→ To be done: Rewrite the entries starting at the line that contains "The width and" and ending at the line that contains "pyautogui.click(x=39, y=15)", replacing "column header" with "column title" and leaving everything else unchanged.

→ Entries provided:

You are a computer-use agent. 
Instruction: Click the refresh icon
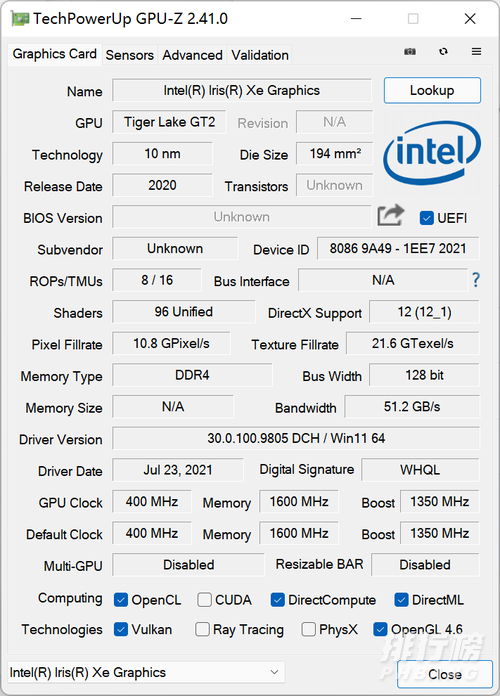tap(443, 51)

* * *

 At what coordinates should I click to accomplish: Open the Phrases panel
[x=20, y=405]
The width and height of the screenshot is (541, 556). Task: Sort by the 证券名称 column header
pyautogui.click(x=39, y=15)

→ Complete output:
The width and height of the screenshot is (541, 556). Task: Sort by the 证券名称 column title
pyautogui.click(x=39, y=15)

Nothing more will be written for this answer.